Die Annahmen, die sich daraus ableiten, prägen seit Jahrzehnten die Arbeit des Verfassungsschutzes. Sie haben sich aber auch durch endloses Nachbeten zu unhinterfragten Gewissheiten in der politischen Debatte verfestigt. Sie lauten: Rechts ist letztlich wie links, nur seitenverkehrt. Die Gefahr geht von den Extremen aus. Und: Wir leben derzeit, da sich die Extreme verstärken, in einer «polarisierten» Gesellschaft.

Diese Sichtweise leuchtet in ihrer Symmetrie schnell ein und versichert den selbst ernannten Bewohnern der «Mitte», am richtigen Ort zu sein.
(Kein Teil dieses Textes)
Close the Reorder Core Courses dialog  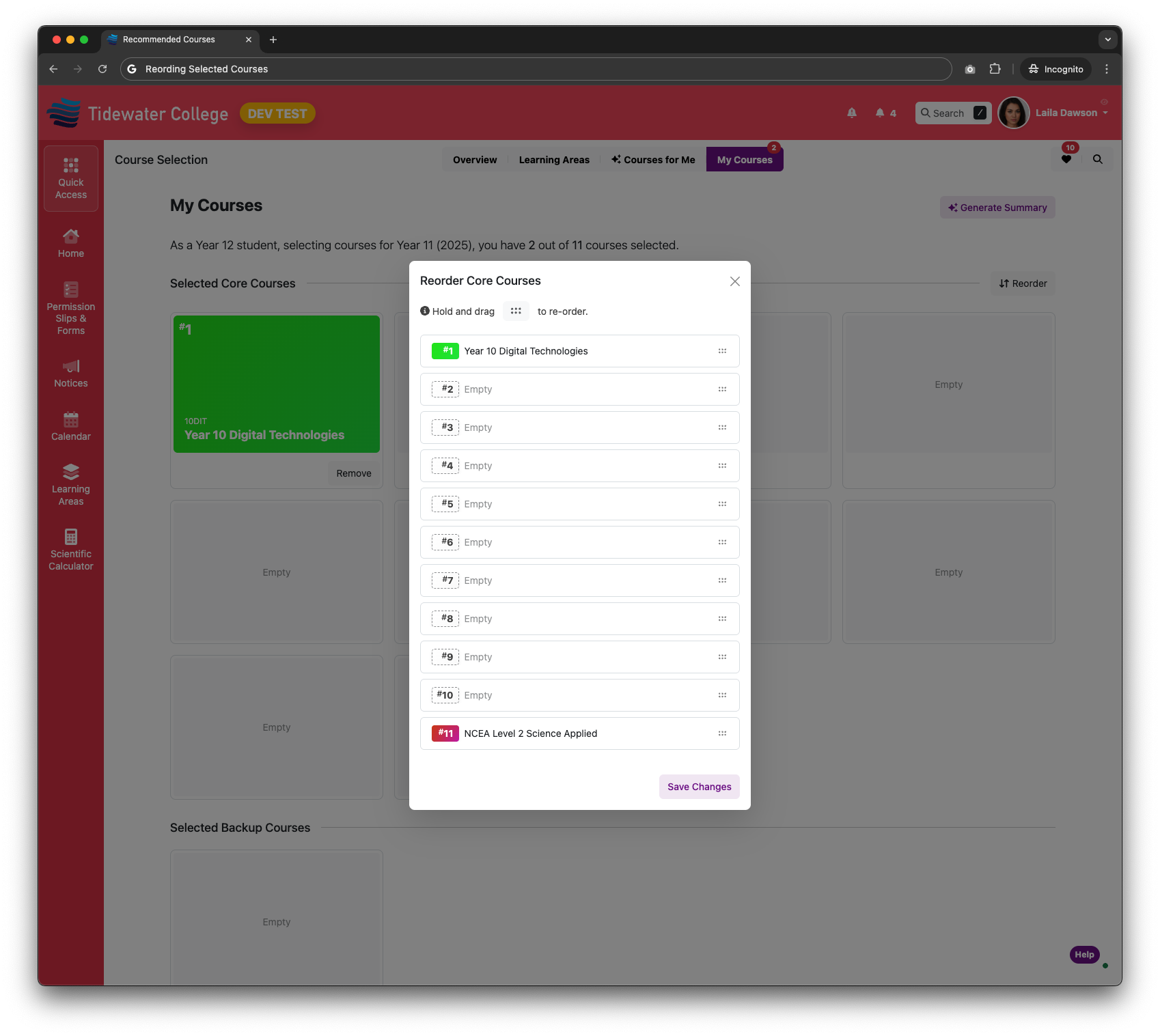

Doch es scheint, als fördere sie weniger die Demokratie, als einem Rechtsruck Vorschub zu leisten, der sich längst nicht erst dann zeigt, wenn ein Rassist wie Tobias R. zur Waffe greift. Die Weimar-Analogie trübt den Blick auf die Gegenwart dabei mehr, als ihn zu schärfen. Denn die heutige politische Topografie ist nicht halb so symmetrisch, wie es das dem Weimarer Parteienhalbrund abgeformte Hufeisen suggeriert.

Lechts und rinks

Gewiss, rechts und links sind relative Begriffe. Als solche markieren sie die Ränder verschiedenster Mitten. Doch sie bergen auch einen harten ideologischen Kern, und anders als es die Hufeisen-Metapher will, verhalten sie sich dabei nicht spiegelbildlich zueinander. Zur liberalen, rechtsstaatlichen, parlamentarischen Demokratie jedenfalls stehen linke und rechte Positionen in keinem äquidistanten Verhältnis – wenngleich die Republik in den Weimarer Jahren auch von Teilen der Linken angegriffen und verachtet wurde.

Im 19. und frühen 20. Jahrhundert indes hat eine linke Partei, die SPD, die Demokratie wesentlich mit erstritten, während die Konservativen sie ausnahmslos bekämpften. Gegen Revolution und Republik verteidigten sie die Monarchie. Daneben entstanden nach 1918 die neurechten völkischen Bewegungen, zu denen auch der Nationalsozialismus zählt. Der deutsche Konservatismus bekannte sich, wie der Historiker Paul Nolte anmerkt, erst nach 1945 in Gestalt der CDU/CSU zur Demokratie: «Einen überzeugten demokratischen Konservatismus», schreibt er, habe es in Deutschland und «erst recht in Preußen» zuvor nicht wirklich gegeben. Rechts der Union findet sich hierzulande keine Partei oder Denkschule, die für so etwas wie eine Tradition der demokratischen Rechten stehen könnte.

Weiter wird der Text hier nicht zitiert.